No podía escribir un artículo como este sin destacar el tema cultural en la región de Madrid. Y digo cultural por no decir no-cultural. Hemos sido arrebatados de nuestras danzas, músicas, identidad, etc. En conclusión, nos han vendido nuestro día regional como el 2 de mayo, cuando el mismo debería de ser el 23 de abril, día de Castilla, nos han cambiado las jotas por el chotis y nos han despojado de las tascas del centro por los tablaos flamencos. En definitiva, si a un pueblo le roban su cultura, le han arrebatado lo más preciado, su identidad. Una identidad, la cual por cierto, ha sido sustituida por un españolismo amorfo con toques de globalismo liberal.

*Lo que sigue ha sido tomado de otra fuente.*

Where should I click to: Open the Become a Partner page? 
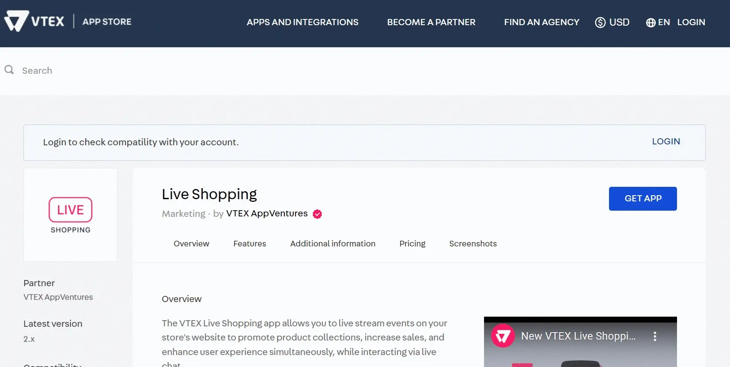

Da cuanto menos envidia sana, ver como en Euskal Herria se ha mantenido ese patrimonio cultural, y cómo este, ha pasado de generación en generación. Un hecho que pone sobre la mesa cómo, aparte del mantenimiento del legado cultural, se puede construir un relato identitario desde la izquierda y con un enfoque multiétnico. Todo un hito por cierto, si tenemos en cuenta desde qué perspectivas se defienden las identidades culturales en otros puntos de la vieja Europa.